# TEXT PASSAGE
━━━━━━

# Wire Quality: Does it matter?



## SHiBBY (11/8/15)

I've been vaping for just over a month now, having started out on a Nautilus and quickly progressing to RDA's. I love having the freedom to fine-tune my vaping experience to my exact needs, not to mention to having to bow to 'The Man' every time my coil starts tasting mucky.

Since I started building and experimenting with different gauges and coil types, I have picked up a spread of different wire brands and thicknesses from all over, and can't help but notice that the quality and hardiness of the coil, and by extension the vape, changes between different brands.

This begs the question: Are all wires created equally? Say for instance we're just looking at 24ga Kanthal A1 - Have you seen/noticed a difference in coil performance between brands? And if so, the next logical question is of course, what brand gives you the best performance? Is there a difference between electronic component Kanthal, and vaping Kanthal?

Reactions: Like 1


----------



## Silver (11/8/15)

Hi @SHiBBY 
Great question

I generally build fairly simple single and dual coils with thickness ranging from 26g to 30g but I use 28g most of the time

I have noticed that the Vapowire brand of 28g wire seems to have a longer life than other non-branded wire i have used in the past. Also, the thickness of the 28g wires i have used are not all identical. 

I pretty much have been using vapowire exclusively for the past few months but with the other non-branded wire i got in little packets from some of the retailers, i noticed they snapped more often. Maybe it was more brittle. Not really sure, but i have noticed a difference

Nowadays i can leave a coil in a device for up to 6 weeks before I change it - and thats usually because i want to try something new, not from any noticeable degradation in the vape itself

Reactions: Like 1 | Agree 1 | Informative 1 | Useful 1


----------



## n0ugh7_zw (11/8/15)

I've tried various kanthals, I tend to torture the stuff. These days I live at 0.20-0.30 ohms. I've not found a great difference between them, that said I've never tried Vapowire, the price always put me off. 

What I have read though is that different wires such as Nichrome 80 and 316L Stainless steel have different properties. Nichrome 80 apparently has better flavour, and 316L Stainless steel has better flavour, and better coil longevity.

Reactions: Like 1


----------



## SHiBBY (11/8/15)

━━━━━━

# GIVEN DATA

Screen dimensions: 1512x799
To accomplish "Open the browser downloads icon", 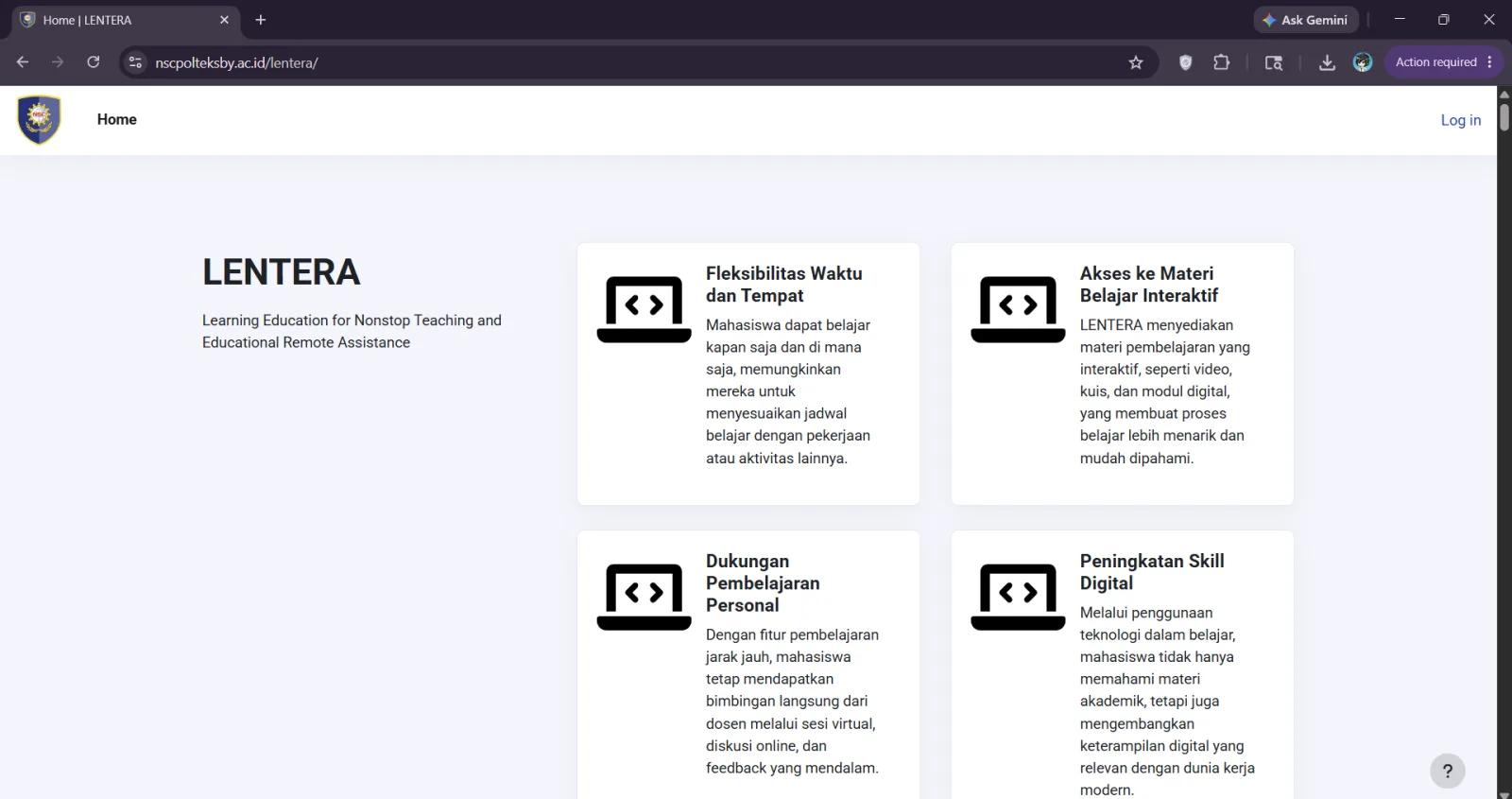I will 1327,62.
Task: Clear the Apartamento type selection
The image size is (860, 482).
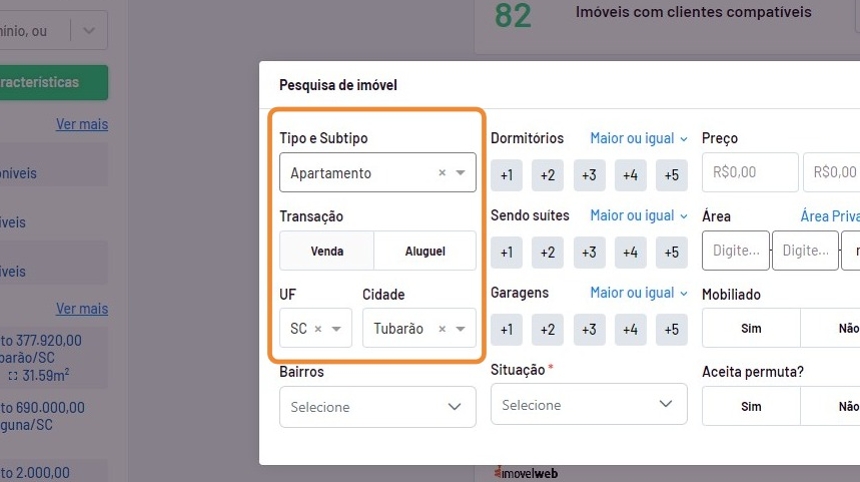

━━━━━━

# WHAT YOU HAVE TO DO
Proceed with the forum thread on vaping wire quality, picking up after its final line.

# OUTPUT OF THE TASK
Silver said:


> Hi @SHiBBY
> Great question
> 
> I generally build fairly simple single and dual coils with thickness ranging from 26g to 30g but I use 28g most of the time
> ...



Thanks for the feedback! 

Funny you should mention VapoWire, since that's also currently the one I found to be the best of the ones I've got. It's a 22ga I got from a friend and that thing, 8 wraps around 3mm lasts much longer than my ability to keep my fidgety fingers away from my coiling gear...  My CLT Infinite V3 clips my no-name leads on a whim, but the VapoWire leads stand up to the task. So your "brittle" theory seems right on the money.

I've seen UD wire as well? Wonder if it'll be any good.


----------



## SHiBBY (11/8/15)

n0ugh7_zw said:


> I've tried various kanthals, I tend to torture the stuff. These days I live at 0.20-0.30 ohms. I've not found a great difference between them, that said I've never tried Vapowire, the price always put me off.
> 
> What I have read though is that different wires such as Nichrome 80 and 316L Stainless steel have different properties. Nichrome 80 apparently has better flavour, and 316L Stainless steel has better flavour, and better coil longevity.



Wow, I never even knew SS was an option! Thanks for the info, I'll check it out...


----------



## n0ugh7_zw (11/8/15)

SHiBBY said:


> Wow, I never even knew SS was an option! Thanks for the info, I'll check it out...



Specifically 317L and 316L


----------



## Silver (11/8/15)

SHiBBY said:


> Thanks for the feedback!
> 
> Funny you should mention VapoWire, since that's also currently the one I found to be the best of the ones I've got. It's a 22ga I got from a friend and that thing, 8 wraps around 3mm lasts much longer than my ability to keep my fidgety fingers away from my coiling gear...  My CLT Infinite V3 clips my no-name leads on a whim, but the VapoWire leads stand up to the task. So your "brittle" theory seems right on the money.
> 
> I've seen UD wire as well? Wonder if it'll be any good.



Interesting

I dont know enough about the differences between the brands.

But one fine morning many months ago (in the interest of Science), @johan brought his trusty and highly accurate micrometer to a vape breakfast and we measured two 28g wires. One was a no-brand from one of the retailers and the other was the Vapowire. The Vapowire was fractionally thicker. Cant remember where the thread is now, but we took photos of the measurements. So i found the vapowire came in at about 0.1 ohms less resistance for the exact same coil. Perhaps the other wire is not brittle but just thinner so that is what makes it snap easier.

I havent tried the UD wire

So far, the Vapowire is doing just fine - and although its a bit more expensive, I dont make loads of coils so its not a problem for me.


----------



## Smoke187 (11/8/15)

I have to agree, Vapowire is number 1 on my list. I havent tried every brand under my top cap, but have had a few different strands and after using vapowire, i just bring myself to use any other brands. While I am still open to test other products, I still prefer vapowire. I find that flavour comes out a lot cleaner, and lasts for days on end without the coil becoming crusty when dry burning. With all wire it also depends on the juice that you vape, some juice gunks up the coil a lot quicker and this will also apply to vapowire, but I can dry burn vapowire many times, compared to the cheaper or unbranded spools, which after 2-3 re-wicks turns a nasty brown colour. 
As for the price, while vapowire is a bit more expensive, you end up using less, sine it lasts longer.

Reactions: Like 1


----------



## SHiBBY (11/8/15)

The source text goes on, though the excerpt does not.